Like the poll taxes and literacy tests of a bygone era, state issued IDs and voter-roll purges, coupled with reduced voting hours are all intended to keep minorities from exercising their constitutional right to vote.
In addition to voting rights, our courts and penal system discriminate against minorities. Young African American men are arrested four times as often as white men for carrying the same amount of marijuana, which is still illegal in most states. These arrests for minor crimes lead many black teenagers to follow unlawful pursuits rather than paths they may have taken without the scar of the arrest on their record. Also in question is the fairness of our judicial process. Two recent judgments handed down by predominantly white juries emphasize this unfairness.
These Florida verdicts vindicated white men who killed African American teenagers. George Zimmerman's "not guilty" verdict for the murder of Trayvon Martin was considered by many to have a racially influenced outcome. In another case that had racial overtones, a jury was deadlocked on whether Michael Dunn, a white man, was guilty of murder for shooting to death a black teenager over loud music. I wonder if the races of the victim and accused had been switched, if the judgments would have been different.
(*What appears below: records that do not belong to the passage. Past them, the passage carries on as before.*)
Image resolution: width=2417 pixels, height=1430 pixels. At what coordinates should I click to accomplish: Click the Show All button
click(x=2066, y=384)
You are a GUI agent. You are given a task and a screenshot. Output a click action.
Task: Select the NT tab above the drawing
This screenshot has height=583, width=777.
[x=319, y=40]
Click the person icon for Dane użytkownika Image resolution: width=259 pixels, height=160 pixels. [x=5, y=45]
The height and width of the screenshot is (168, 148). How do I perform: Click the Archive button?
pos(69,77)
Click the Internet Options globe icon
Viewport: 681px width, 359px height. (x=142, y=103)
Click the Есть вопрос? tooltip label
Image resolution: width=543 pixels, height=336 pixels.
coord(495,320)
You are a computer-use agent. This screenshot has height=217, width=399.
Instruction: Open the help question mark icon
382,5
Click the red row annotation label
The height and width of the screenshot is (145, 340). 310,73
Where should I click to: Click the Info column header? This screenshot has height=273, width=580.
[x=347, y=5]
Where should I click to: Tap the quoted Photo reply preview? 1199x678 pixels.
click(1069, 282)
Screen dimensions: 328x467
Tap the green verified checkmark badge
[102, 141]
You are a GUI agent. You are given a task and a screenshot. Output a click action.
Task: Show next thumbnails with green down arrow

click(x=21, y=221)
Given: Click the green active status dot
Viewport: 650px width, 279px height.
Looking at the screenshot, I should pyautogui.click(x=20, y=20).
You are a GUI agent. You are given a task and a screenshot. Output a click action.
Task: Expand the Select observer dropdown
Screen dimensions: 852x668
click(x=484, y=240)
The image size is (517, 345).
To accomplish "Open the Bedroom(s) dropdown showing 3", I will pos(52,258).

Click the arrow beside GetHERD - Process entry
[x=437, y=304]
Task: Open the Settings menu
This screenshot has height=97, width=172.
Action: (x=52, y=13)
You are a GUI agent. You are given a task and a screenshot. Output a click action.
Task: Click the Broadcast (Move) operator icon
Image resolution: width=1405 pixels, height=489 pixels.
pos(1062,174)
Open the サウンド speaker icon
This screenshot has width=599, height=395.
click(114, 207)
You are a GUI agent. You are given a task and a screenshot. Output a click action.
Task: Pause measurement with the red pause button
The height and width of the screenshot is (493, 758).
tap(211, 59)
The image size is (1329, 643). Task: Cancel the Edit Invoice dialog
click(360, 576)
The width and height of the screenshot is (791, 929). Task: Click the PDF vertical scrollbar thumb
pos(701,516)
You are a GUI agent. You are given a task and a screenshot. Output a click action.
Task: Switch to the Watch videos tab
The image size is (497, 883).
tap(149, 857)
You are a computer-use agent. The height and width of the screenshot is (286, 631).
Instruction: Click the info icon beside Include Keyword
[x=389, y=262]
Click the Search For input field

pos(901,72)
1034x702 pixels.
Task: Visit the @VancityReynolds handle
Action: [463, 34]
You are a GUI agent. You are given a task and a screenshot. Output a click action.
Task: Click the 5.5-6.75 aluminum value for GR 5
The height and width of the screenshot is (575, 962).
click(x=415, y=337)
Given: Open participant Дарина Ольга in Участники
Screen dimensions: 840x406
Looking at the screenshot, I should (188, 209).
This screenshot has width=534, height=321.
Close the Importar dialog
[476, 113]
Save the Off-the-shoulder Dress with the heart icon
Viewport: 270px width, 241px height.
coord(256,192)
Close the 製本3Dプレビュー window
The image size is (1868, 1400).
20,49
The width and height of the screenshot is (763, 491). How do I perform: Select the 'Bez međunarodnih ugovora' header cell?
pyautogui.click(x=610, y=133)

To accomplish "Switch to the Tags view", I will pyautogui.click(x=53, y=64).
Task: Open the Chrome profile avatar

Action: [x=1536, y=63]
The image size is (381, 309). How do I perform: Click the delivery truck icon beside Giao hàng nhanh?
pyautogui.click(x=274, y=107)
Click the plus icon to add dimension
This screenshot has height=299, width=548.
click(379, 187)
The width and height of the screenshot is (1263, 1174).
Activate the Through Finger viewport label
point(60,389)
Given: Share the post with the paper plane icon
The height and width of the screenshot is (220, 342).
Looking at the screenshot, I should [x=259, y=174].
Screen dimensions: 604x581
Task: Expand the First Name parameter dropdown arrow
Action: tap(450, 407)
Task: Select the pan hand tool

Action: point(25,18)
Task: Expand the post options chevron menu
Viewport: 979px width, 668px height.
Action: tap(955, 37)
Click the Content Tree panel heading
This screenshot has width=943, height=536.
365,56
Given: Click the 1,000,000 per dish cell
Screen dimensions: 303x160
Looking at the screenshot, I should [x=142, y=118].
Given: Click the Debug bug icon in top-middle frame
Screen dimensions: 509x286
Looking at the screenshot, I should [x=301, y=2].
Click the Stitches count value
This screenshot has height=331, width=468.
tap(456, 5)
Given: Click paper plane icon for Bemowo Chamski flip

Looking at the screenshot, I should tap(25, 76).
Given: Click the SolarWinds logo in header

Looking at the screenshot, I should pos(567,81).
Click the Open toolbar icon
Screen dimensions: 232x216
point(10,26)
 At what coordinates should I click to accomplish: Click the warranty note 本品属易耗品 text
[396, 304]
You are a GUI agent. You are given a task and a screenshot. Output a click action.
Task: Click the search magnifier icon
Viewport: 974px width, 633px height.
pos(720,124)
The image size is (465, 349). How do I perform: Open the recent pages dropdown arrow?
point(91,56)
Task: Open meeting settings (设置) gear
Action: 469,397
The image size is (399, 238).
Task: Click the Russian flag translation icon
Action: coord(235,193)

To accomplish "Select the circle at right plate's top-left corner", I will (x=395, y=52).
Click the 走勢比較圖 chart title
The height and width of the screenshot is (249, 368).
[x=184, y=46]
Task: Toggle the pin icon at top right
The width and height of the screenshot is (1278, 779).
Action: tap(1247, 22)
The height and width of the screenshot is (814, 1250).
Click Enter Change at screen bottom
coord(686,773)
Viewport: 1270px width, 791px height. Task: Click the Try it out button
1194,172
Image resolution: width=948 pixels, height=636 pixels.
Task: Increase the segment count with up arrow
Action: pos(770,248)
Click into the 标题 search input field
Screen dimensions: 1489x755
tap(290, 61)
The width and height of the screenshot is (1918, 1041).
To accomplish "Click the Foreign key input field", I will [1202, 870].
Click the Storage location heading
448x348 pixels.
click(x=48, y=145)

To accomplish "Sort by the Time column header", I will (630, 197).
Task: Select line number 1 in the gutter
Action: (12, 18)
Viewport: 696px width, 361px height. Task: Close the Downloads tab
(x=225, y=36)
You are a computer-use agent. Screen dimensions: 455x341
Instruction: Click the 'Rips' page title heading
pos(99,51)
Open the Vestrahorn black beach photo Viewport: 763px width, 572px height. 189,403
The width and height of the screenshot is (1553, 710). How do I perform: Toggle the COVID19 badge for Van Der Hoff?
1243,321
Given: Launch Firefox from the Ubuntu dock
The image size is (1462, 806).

Actually, I really don't wonder; unfortunately I know the answer.
Education is seen as one way to lower the number of incarcerated black men and help minorities become productive, tax-paying members of society. Yet, the Supreme Court stepped in and put up a road block making it harder to accomplish this goal.
In an April 2014 decision, the Supreme Court upheld a Michigan constitutional amendment that bans affirmative action as part of the admission process in the state's public universities. Seven other states currently have the same sanctions. States that forbid affirmative action in higher education, like Florida and California, have seen a significant drop in the enrollment of black and Hispanic students in many of their top colleges and universities.
Americans need to take notice of what is happening and not support the rebels that include many Republican elected officials. The diversity, which made our country great, needs to be seen in the leadership of America, as well as its average citizen. Racism is a communal problem and needs everyone working together to make life better, not for just a few, but for all.
The question of how to achieve less racism and more acceptances is complex and has no clear black and white answer.